No one is quite sure how Alvin "Shipwreck" Kelly, the flagpole sitter, got his nickname. The version we like is that as a former sailor he claimed to have been shipwrecked many times. or as a boxer, he was decked so often that he always seemed "adrift" in the ring.
Every generation has its stunt men, from the daredevils who roll over Niagara Falls in barrels, to Nik Wallenda's world-witnessed feat on June 15, 2012 of crossing over the Falls on a 2" wire to "fulfill a lifelong dream".
You think of guys like Shipwreck when you get glimpses of Ted Cruz, Texas' delusional gift to fun-house madness, filibustering Obamacare in an empty Senate until he can "no longer stand". After 21 hours and 19 minutes without a bathroom break, he gave up rather than suffer the alternative.
Clearly, if we dare use that word in the presence of this screwy Republican showboat, his lost-cause obsession to be a martyred savior gives us greater respect for Gen. Custer's foolish behavior.

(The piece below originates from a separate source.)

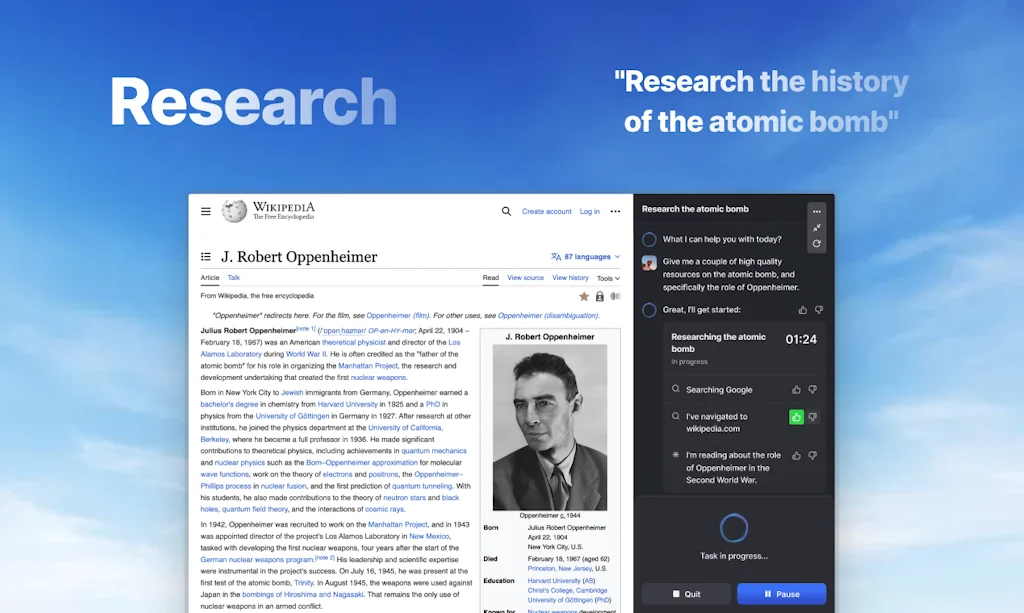Open the article table of contents icon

Cruz is the spectacle du jour. Sold on his own importance, with or without his Republican colleagues' endurance, he is turning up on TV more than those tiresome GEICO commercials. In his latest stand-up role, he compared his Republican colleagues in the senate to the appeasers in Hitler's rise to power. But he shot a hole in the reliability of his promises by breaking his word that he would speak until he dropped to the floor from exhaustion.
Shipwreck Kelly set a record when he sat atop a flagpole in Atlantic City for 49 days. So if anything, Shipwreck Cruz proved nothing more than his cause has earned him Kelly's nickname, if not his staying power.